THE TASK: Your reply should be the full listing, copied exactly.
PROVIDED RECORDS Start Marker
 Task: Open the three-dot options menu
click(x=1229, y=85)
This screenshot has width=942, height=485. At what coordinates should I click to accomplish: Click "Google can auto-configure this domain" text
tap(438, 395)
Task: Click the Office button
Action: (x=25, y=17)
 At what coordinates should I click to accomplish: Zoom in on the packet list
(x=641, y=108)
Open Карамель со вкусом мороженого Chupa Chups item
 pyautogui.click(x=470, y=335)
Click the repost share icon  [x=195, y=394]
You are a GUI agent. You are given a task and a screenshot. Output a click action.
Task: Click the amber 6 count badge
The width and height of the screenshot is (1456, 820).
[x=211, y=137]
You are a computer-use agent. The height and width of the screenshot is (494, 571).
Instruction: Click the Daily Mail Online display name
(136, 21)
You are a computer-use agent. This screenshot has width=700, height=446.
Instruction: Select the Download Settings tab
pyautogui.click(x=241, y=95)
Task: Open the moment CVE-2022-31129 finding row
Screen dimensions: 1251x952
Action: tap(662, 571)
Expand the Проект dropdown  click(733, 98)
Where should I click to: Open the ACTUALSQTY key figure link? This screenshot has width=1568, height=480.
PROVIDED RECORDS End Marker
EXERCISE ANSWER:
 Task: Open the three-dot options menu
click(x=1229, y=85)
This screenshot has width=942, height=485. At what coordinates should I click to accomplish: Click "Google can auto-configure this domain" text
tap(438, 395)
Task: Click the Office button
Action: (x=25, y=17)
 At what coordinates should I click to accomplish: Zoom in on the packet list
(x=641, y=108)
Open Карамель со вкусом мороженого Chupa Chups item
 pyautogui.click(x=470, y=335)
Click the repost share icon  [x=195, y=394]
You are a GUI agent. You are given a task and a screenshot. Output a click action.
Task: Click the amber 6 count badge
The width and height of the screenshot is (1456, 820).
[x=211, y=137]
You are a computer-use agent. The height and width of the screenshot is (494, 571).
Instruction: Click the Daily Mail Online display name
(136, 21)
You are a computer-use agent. This screenshot has width=700, height=446.
Instruction: Select the Download Settings tab
pyautogui.click(x=241, y=95)
Task: Open the moment CVE-2022-31129 finding row
Screen dimensions: 1251x952
Action: tap(662, 571)
Expand the Проект dropdown  click(733, 98)
Where should I click to: Open the ACTUALSQTY key figure link? This screenshot has width=1568, height=480.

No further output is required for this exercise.